◆ Task description: Among the records that follow, find each line holding the word "dimensions" and copy it.

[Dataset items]
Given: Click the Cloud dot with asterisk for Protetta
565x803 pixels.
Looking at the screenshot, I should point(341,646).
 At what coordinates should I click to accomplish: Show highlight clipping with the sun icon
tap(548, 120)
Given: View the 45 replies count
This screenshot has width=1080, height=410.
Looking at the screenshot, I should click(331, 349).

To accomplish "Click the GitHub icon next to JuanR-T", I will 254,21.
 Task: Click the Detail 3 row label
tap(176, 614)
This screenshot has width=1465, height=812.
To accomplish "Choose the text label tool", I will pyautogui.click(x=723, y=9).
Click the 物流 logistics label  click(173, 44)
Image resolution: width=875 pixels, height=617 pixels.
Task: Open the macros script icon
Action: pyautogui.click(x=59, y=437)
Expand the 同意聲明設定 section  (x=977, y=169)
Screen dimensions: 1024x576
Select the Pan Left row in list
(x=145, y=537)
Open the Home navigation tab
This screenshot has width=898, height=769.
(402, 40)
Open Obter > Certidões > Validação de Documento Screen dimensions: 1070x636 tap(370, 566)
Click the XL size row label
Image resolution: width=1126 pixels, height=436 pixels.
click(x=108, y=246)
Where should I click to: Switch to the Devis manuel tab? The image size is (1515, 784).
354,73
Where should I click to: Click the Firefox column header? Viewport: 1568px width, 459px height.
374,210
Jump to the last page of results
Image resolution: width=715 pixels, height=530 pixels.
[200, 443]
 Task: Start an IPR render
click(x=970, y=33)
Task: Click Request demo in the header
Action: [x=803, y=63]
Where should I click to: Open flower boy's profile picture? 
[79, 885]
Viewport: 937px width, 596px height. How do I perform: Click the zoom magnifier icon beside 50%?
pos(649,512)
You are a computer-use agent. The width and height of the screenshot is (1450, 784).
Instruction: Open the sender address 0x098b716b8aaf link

◆ Response below:
Screen dimensions: 1024x576
Open Obter > Certidões > Validação de Documento Screen dimensions: 1070x636 tap(370, 566)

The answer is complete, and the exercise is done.